El incremento de uso de las plataformas de comunicación/conferencias, como Zoom, Skype, entre otras componentes del sector del capitalismo más beneficiado de la pandemia, incrementará la práctica de reuniones virtuales, en detrimento del cara a cara del pasado proceso de socialización. Esa circunstancia, deberá llevar el poder de acumulación del capital de las redes a niveles insospechados, acentuando el proceso de aislamiento/incomunicación que lastra la humanidad. Esto serán aspectos del reacomodo, para decirlo de alguna manera, del capitalismo y, hasta ahora, no hay indicador alguno de que estamos ante el fin del mercado como lugar determinante de las relaciones interpersonales, del consumo y de la construcción del espacio urbano.

En los países pobres el “mercado formal de la vivienda rara vez cubre más del 20% de las necesidades”, según una investigación de la Organización Mundial del Trabajo, el resto es autoconstrucción y alquiler del mercado informal de vivienda, carente de los servicios básicos, salud, transporte y educación.

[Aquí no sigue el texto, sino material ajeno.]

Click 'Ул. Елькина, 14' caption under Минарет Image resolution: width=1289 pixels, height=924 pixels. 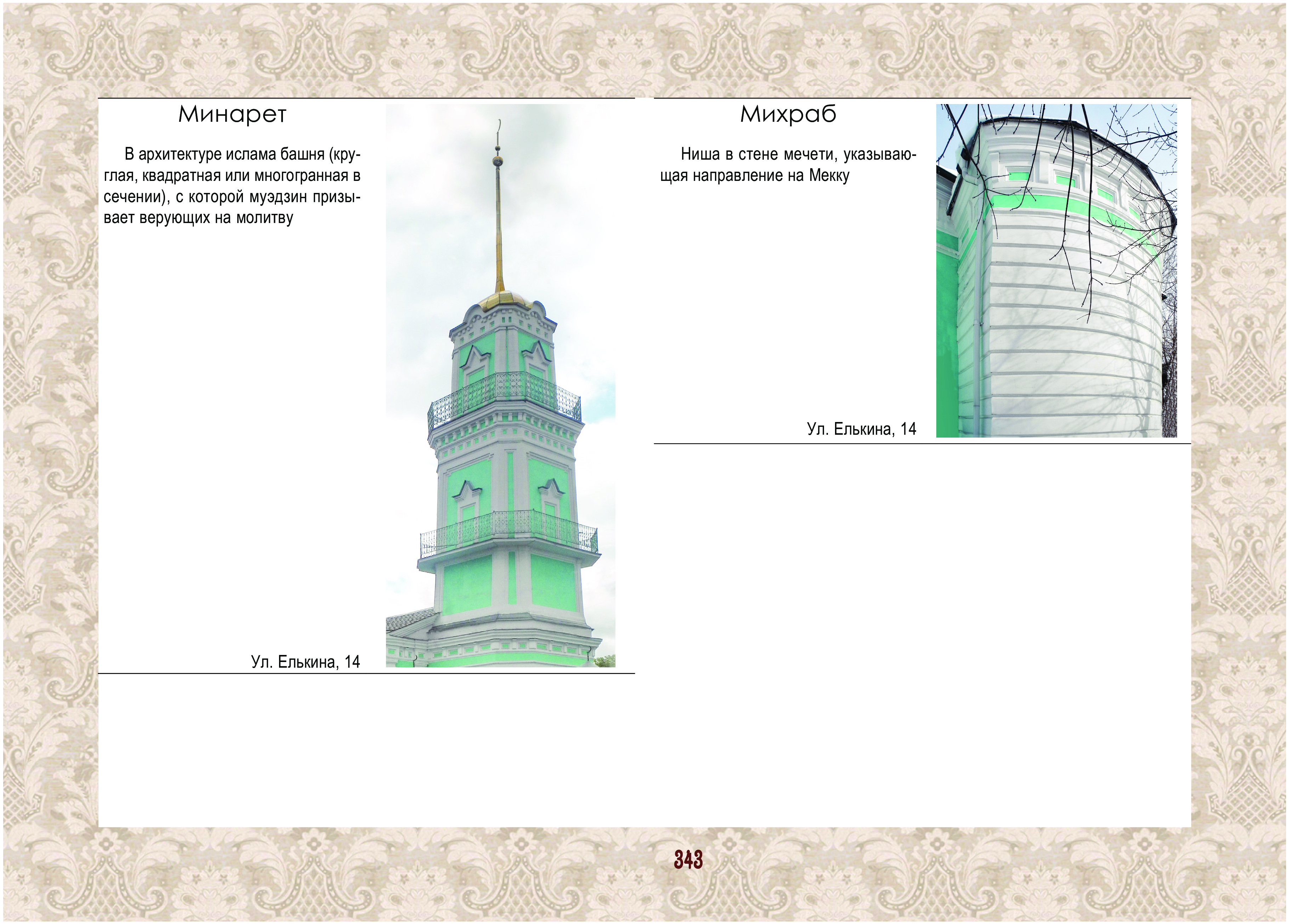coord(305,662)
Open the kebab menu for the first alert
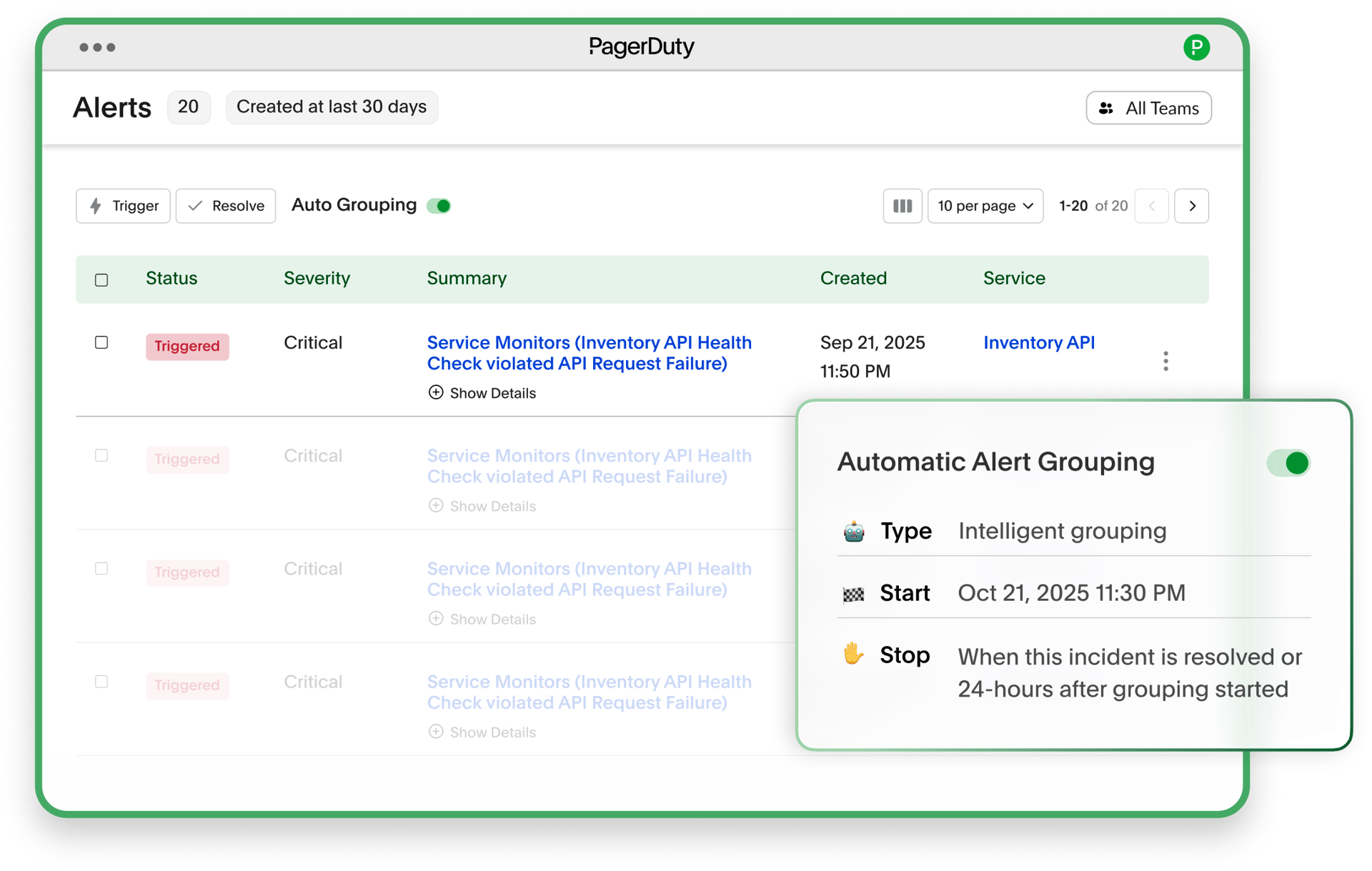 coord(1165,362)
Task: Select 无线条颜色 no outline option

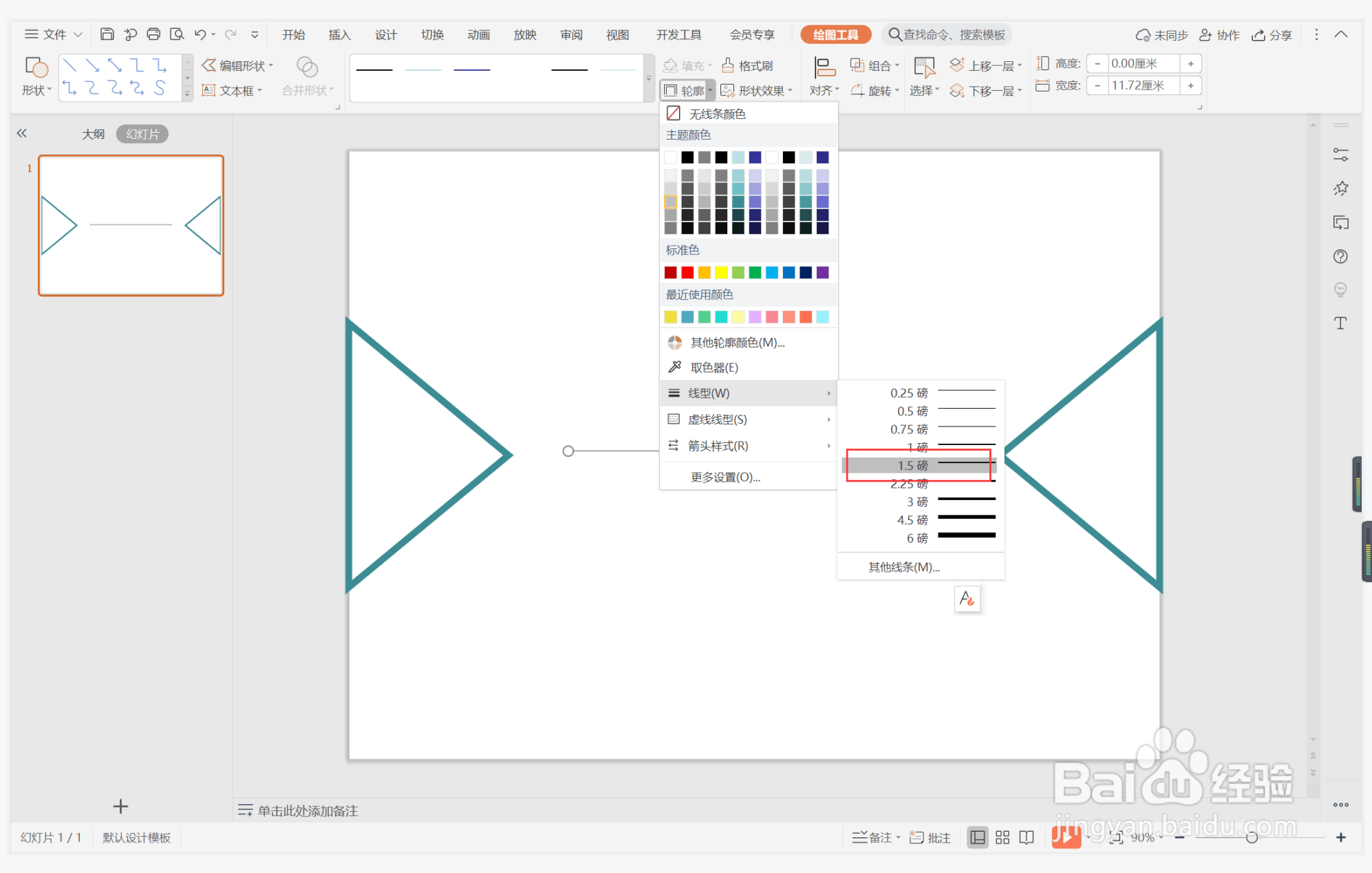Action: point(717,114)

Es lo que esencialmente sucede en el Gran Santo Domingo y Santiago, ciudades con más pobladores que ciudadanos, que tienen que elegir entre morirse de hambre o de Coronavirus. La pobreza extrema genera fragmentación social, inobservancia de reglas e insolaridad y nada indica que, a breve y mediano plazos, y en este sistema, eso cambiará a mejor. Podría ser lo contrario.

En la llamada cultura occidental, en tiempos de angustia/esperanza se cree en un final feliz, una expresión de religiosidad que permea lo político, sin importar signos. Pero la única certidumbre, según la historia, es que sin cambiar la lógica del desarrollo basado en la desigualdad y las exclusiones no hay cambio social, en el sentido correcto de ese concepto. En el caso de nuestro país, la lucha contra el Covid-19 se libra en el contexto de una crisis política que apunta hacia un cambio de régimen. Ese cambio se efectuaría signado por los efectos de la pandemia, por lo cual, si antes le era urgente plantearse cambio de significativo calado, en términos de ruptura de la cultura política del país y de políticas sociales realmente inclusivas, ahora, los énfasis en esos ámbitos deberán tener mayor profundidad.

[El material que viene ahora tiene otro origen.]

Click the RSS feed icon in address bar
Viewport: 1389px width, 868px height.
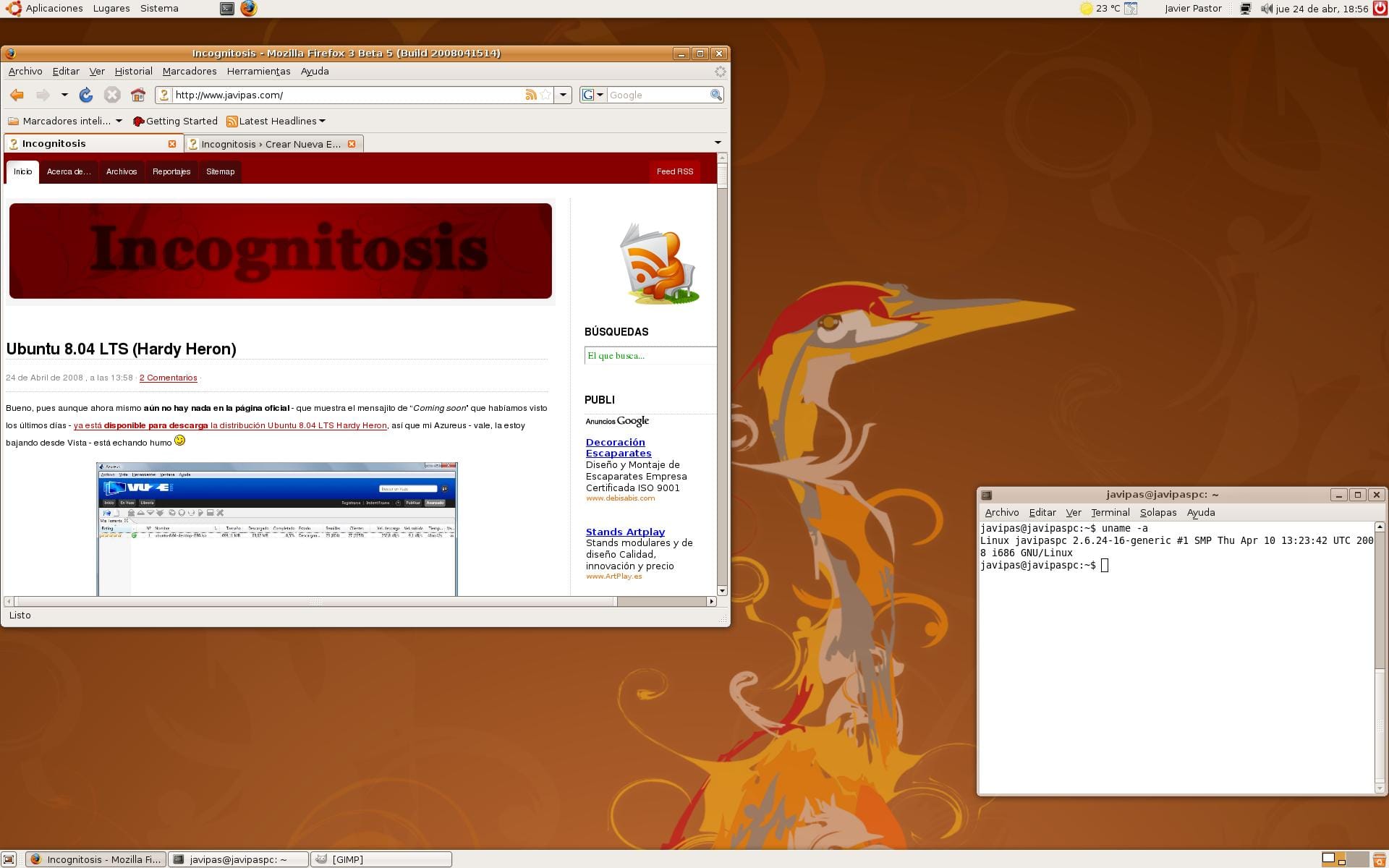point(531,95)
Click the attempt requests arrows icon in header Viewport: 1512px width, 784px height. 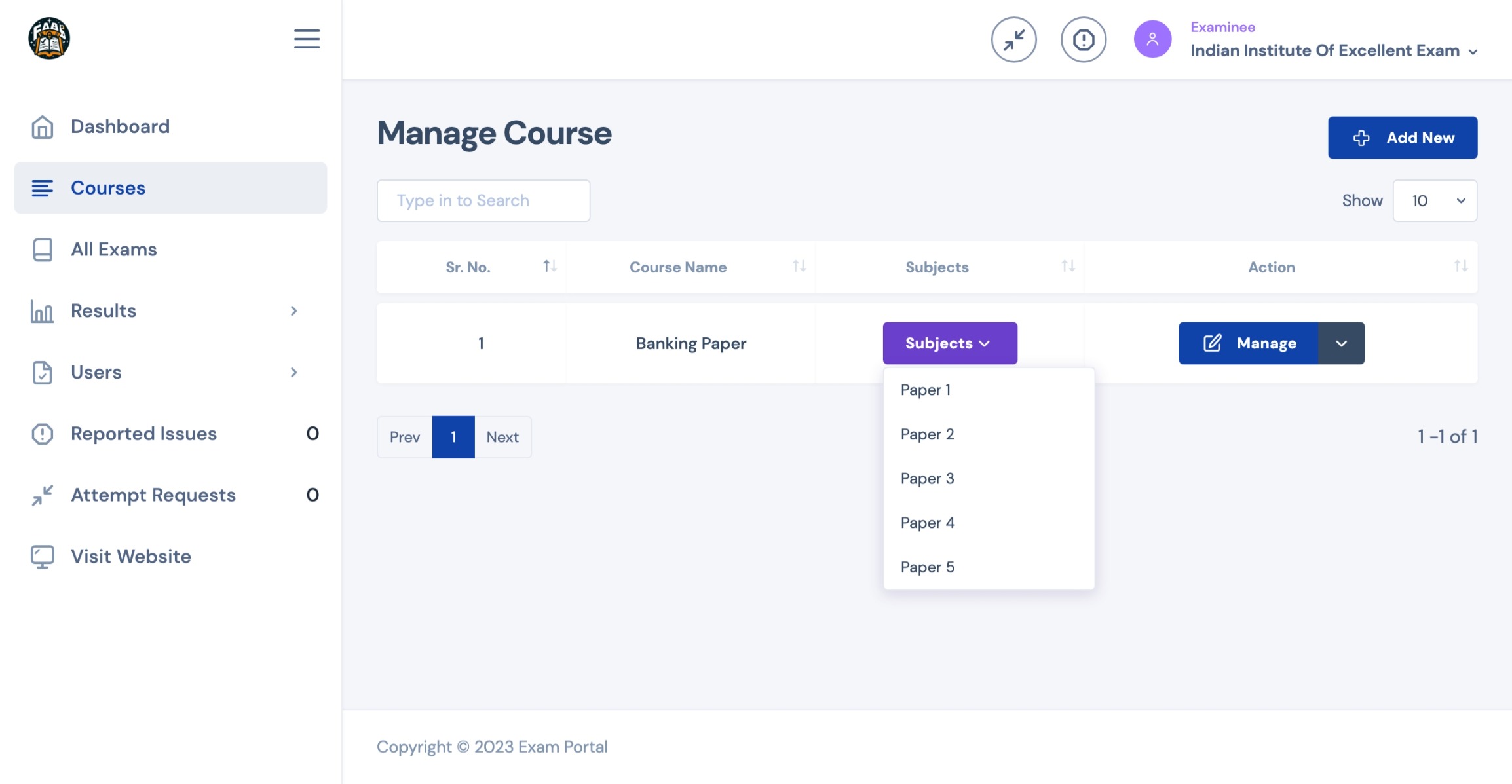(1013, 40)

En el post Covid-19 habrán de agudizarse los conflictos sociales en el país, fundamentalmente en el ámbito de las relaciones trabajo/capital, dado la amplitud de número de nuevos desempleados, muchos de ellos sacados del proceso productivo sin el menor apego a la ley. En un país como este, de limitada institucionalización, de debilidad de las fuerzas laborales y del gran poder de los poderes fácticos, no es difícil de prever estas cuestiones. De prever que el “final feliz”, que algunos desean, como decía San Agustín, puede ser para lo mejor o para lo peor.

Todo dependerá de la opción de cambio: si es para cambiar o simplemente para gestionar un proceso en extremo delicado. El primer caso requiere la unidad de las mejores voluntades políticas, sociales y productivas del país, es lo que enseña la historia.